CPT Codes for Anesthesia Procedures
- Head 00100-00222
- Neck 00300-00352
- Thorax (chest wall and shoulder girdle) 00400-00474
- Intrathoracic 00500-00580
- Spine and Spinal Cord 00600-00670
- Upper Abdomen 00700-00797
- Lower Abdomen 00800-00882
- Perineum 00902-00952
- Pelvis (except hip) 01112-01173
- Upper Leg (except knee) 01200-01274
- Knee and Popliteal Area 01320-01444
- Lower Leg (below knee, including ankle and foot) 01462-01522
- Shoulder and Axilla 01610-01680
- Upper Arm and Elbow 01710-01782
- Forearm, Wrist and Hand 01810-01860
- Radiological Procedure 01916-01936
- Burn Excisions or Debridement 01951-01953
- Obstetric 01958-01969
- Other Procedure 01990-01999
CPT Codes for Bundled Services
- Special anesthesia service 99100
- Anesthesia with hypothermia 99116
- Special anesthesia procedure 99135
- Emergency anesthesia 99140
01:10 Anesthesia Modifiers
Anesthesia services should be billed with an appropriate anesthesia modifier. Modifiers provide additional information about the service or procedure. Not using modifiers correctly can result in denied claims and revenue loss. There are two broad categories of anesthesia modifiers – pricing modifiers and informational modifiers.
Pricing modifiers are assigned based on the number of providers and their roles in the anesthesia service. Pricing modifiers must be submitted in the first position to indicate whether the service was personally performed, medically directed, or medically supervised.
- Anesthesia services performed personally by the anesthesiologist would have the modifier AA
- Medical supervision by a physician, more than 4 concurrent anesthesia procedures would have the modifier AD
- Medical direction of two, three or four concurrent anesthesia procedures involving qualified individuals would have the modifier QK
- Qualified non-physician anesthesiologist service, with medical direction by a physician would have the modifier QX
- Medical direction of one qualified non-physician anesthetist by an anesthesiologist would have the modifier QY
- CRNA service, without medical direction by a physician would have the modifier QZ
Those are the pricing modifiers.
Then there are informational modifiers, which are placed in the second modifier position and are critical for the billing processes, though they do not directly have an effect on reimbursement. For e.g. QS, which is monitored anesthesia care services are reported with anesthesia CPT codes along with actual anesthesia time. Another set of informational modifiers are those used to indicate the patient’s physical status during the anesthesia procedure, for e.g. P1 would be a normal healthy patient and P2 would be a patient with mild systemic disease.

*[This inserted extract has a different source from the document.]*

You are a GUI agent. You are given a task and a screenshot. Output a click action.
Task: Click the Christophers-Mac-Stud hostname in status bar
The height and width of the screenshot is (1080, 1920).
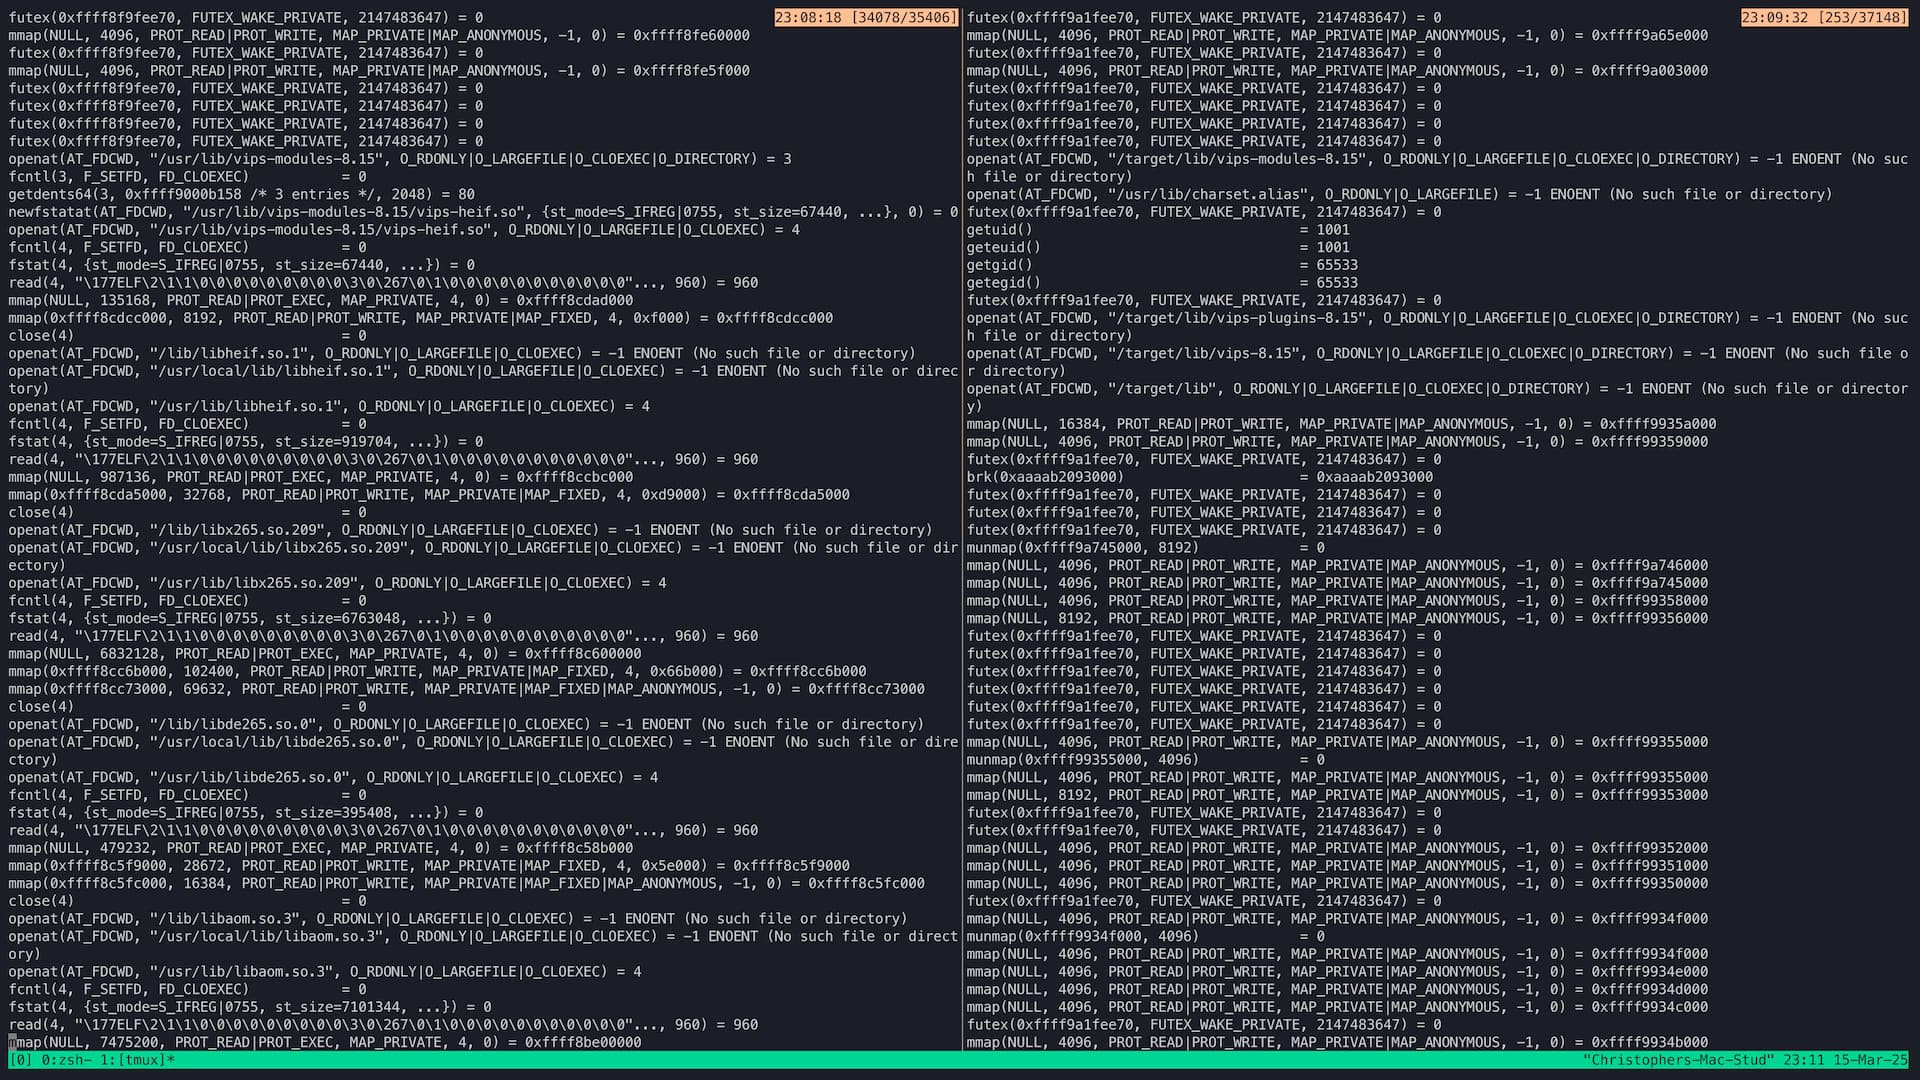1681,1060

03:24 Anesthesia Billing Guidelines
Follow proper billing guidelines when billing anesthesia include the following for proper reimbursement:
- You’ll select the correct CPT and HCPCS codes
- The number of minutes of administration or time spent on the procedure.
- The start and stop time of the procedure should be documented based on payer rules.
- You’re assigning the appropriate modifier to identify the anesthesia provider.
- Procedure anesthesia codes (00100-01999), those codes should be reported with the appropriate physical status modifier that corresponds to the status of the patient undergoing the surgical procedure.
- If multiple surgical procedures are performed during a single anesthesia administration, you would report only the single anesthesia code with the highest Base Unit Value.
- You would report the appropriate qualifying circumstances codes if applicable along with the anesthesia procedures can result in higher reimbursement.
I hope this helps but always remember that documentation and a thorough knowledge of payer regulations and guidelines is critical to ensure accurate reimbursement for the procedures performed.